Julia dopo qualche tempo me la sono ritrovata a sorpresa dentro
a “Borderline” un lavoro fatto da un amico friulano,
Loris Vescovo (vedi
segnalazione su “A” 347). Lei è canadese,
so che viene da Montréal e vive a New York ma so anche
che viene spesso in Italia e parla piuttosto bene l'italiano,
secondo me è un segno che stare qui le piace. L'ho vista
e sentita, anzi guardata e ascoltata, in un recente concerto
estivo nel parco del castello di Este – ha presentato
il suo quarto-e-mezzo cd “Asperities” (pubblicato
dall'indie inglese Leaf).
Il concerto mi ha scosso e lasciato dentro quintali di interrogativi. Lasciamo da parte lei, generosa ma enigmatica, esigente e concentratissima. Lasciamo da parte anche il pubblico: silenziosissimo, attento, altrettanto esigente e concentrato. Ecco, vi dirò dello strumento: un violoncello dall'aspetto metallico che emanava riflessi oscuri. Poi, vi dirò del gesto: a volte Julia sembra impugnare l'archetto come una frusta, altre come una lama, altre ancora sembra accogliere in mano una piuma d'angelo. Ogni volta che passa l'archetto, sia frusta o lama o piuma, il violoncello prende una voce nuova e diversa e canta frasi in forma quadrata che lei cattura e mette a camminare in circolo mantenendone l'incedere lento, e sovrappone e accatasta in strutture sempre più profonde e complicate, ricamate come frattali. Laddove il concerto è stato così suggestivo da lasciarmi dentro un senso perdurante di dubbio e preoccupazione, nel cd è raccolta una versione sorprendente che lascia grandi spazi aperti, luminosità e speranza.

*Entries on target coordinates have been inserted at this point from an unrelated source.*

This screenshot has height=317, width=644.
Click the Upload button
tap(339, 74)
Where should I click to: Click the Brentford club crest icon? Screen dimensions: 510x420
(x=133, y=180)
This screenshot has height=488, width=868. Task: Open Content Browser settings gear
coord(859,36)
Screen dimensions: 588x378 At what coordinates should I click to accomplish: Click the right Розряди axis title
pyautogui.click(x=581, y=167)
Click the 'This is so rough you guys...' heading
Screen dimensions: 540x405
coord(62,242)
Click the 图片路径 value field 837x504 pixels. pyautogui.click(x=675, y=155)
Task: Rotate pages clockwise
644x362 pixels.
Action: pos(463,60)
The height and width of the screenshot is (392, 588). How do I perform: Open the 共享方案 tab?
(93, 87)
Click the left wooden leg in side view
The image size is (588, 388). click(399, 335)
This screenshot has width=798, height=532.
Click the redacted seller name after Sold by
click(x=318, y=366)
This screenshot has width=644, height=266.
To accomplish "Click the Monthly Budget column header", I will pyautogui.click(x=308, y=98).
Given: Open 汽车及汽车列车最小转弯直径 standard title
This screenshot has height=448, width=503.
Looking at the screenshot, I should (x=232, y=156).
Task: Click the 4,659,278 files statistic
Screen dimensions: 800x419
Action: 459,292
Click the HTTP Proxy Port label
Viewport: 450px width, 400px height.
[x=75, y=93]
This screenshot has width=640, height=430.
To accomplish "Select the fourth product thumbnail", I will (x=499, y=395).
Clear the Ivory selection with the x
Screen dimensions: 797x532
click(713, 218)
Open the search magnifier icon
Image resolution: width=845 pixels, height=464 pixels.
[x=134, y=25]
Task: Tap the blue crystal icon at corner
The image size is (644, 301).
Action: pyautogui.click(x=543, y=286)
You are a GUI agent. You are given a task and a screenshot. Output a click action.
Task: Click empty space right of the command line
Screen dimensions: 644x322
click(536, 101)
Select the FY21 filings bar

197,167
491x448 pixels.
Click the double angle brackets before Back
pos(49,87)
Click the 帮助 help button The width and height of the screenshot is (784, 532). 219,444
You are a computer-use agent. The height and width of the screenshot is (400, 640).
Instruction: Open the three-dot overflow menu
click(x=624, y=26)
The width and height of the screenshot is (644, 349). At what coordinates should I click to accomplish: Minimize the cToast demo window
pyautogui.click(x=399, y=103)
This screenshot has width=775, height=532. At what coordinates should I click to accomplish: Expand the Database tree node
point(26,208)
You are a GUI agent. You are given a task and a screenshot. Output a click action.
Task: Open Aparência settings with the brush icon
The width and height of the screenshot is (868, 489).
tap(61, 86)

Dentro a queste musiche ho ritrovato una familiarità calda ed avvolgente, suoni che arrivano a piedi da posti che sembrano lontanissimi e che invece ho riconosciuto come miei da sempre e che hanno svegliato ricordi vecchi rimasti chiusi nei cassetti dentro in testa. A volte l'ascolto mi ha fatto avvertire presenze, quasi che si stesse materializzando un sogno. Non so se è stata solo suggestione. La prossima volta che Julia verrà a suonare da queste parti voglio tornare, sento come se fosse rimasto in sospeso un discorso. La prossima volta che Julia verrà a suonare dalle vostre parti vi chiedo di non andare a vedere e sentire, ma di andare a guardare e ascoltare.